BIG
DATA

JAVA

Compact Strings in Java 9

Read more about »
  • Java 9 features
  • Read about Hadoop
  • Read about Storm
  • Read about Storm
 

JEP 254: Compact Strings

The main intention of this JEP(JDK Enhancement Proposal) is to adopt a more space-efficient internal representation for strings. Improve the space efficiency of the String class and related classes while maintaining performance in most scenarios and preserving full compatibility for all related Java and native interfaces.


In any of the Java applications, Strings are used extensively. So any optimization on String would affect almost all Java application.

String instances are stored on the heap. Quite a big portion of the heap memory is actually consumed by Strings. Studies say that Strings usually consume as much as 25% of the heap memory. Making String twice as small would mean not only a significant memory consumption reduction, but also a significant reduction of Garbage Collection overhead. It thus makes sense to make the strings shorter or compact.

String in Java is internally represented by two objects. First object is the String object itself. Second one is the char array that handles the data contained by the String. And, every char is made up of 2 bytes because Java internally uses UTF-16. As this is UTF-16, it allows even representation of all the special characters.

The problem is, that the vast majority of the strings in applications can be expressed by just one byte using ISO-8859-1/Latin-1 as they contain no special characters. As a result, if a String contains a word in the English language, the leading 8 bits will all be 0 for every char, as an ASCII character can be represented using a single byte. So, there is a scope to improve the memory consumption and performance.


Java 6 Compressed Strings

The string memory consumption issue is not new. It has been discussed for quite some time already. In fact, in Java 6, a new feature was introduced to address this issue – Compressed Strings.

The idea was, instead of using char[] array for the internal representation an Object could be used. If necessary, two bytes per character would still be used assigning char[] array to that object. If not, one byte per character is sufficient and byte[] array can be used.
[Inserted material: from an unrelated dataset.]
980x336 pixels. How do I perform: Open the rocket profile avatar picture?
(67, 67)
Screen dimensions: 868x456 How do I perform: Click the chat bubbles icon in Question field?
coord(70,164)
This was an optional, experimental feature, which could be enabled on demand using a -XX flag. However, this option was eventually removed in JDK 7, mainly because it had some unintended performance consequences.


Java 9 Compact Strings

Java 9 has brought the concept of compact Strings back. While the implementation of Compressed Strings was flawed in many ways, the main idea was still valid. In Java 9, a new feature was introduced as a replacement of Compressed Strings – Compact Strings.

Instead of having char[] array, String is now represented as byte[] array. Depending on which characters it contains, it will either use UTF-16 or Latin-1, that is – either one or two bytes per character. This means that whenever we create a String if all the characters of the String can be represented using a byte — LATIN-1 representation, a byte array will be used internally, such that one byte is given for one character.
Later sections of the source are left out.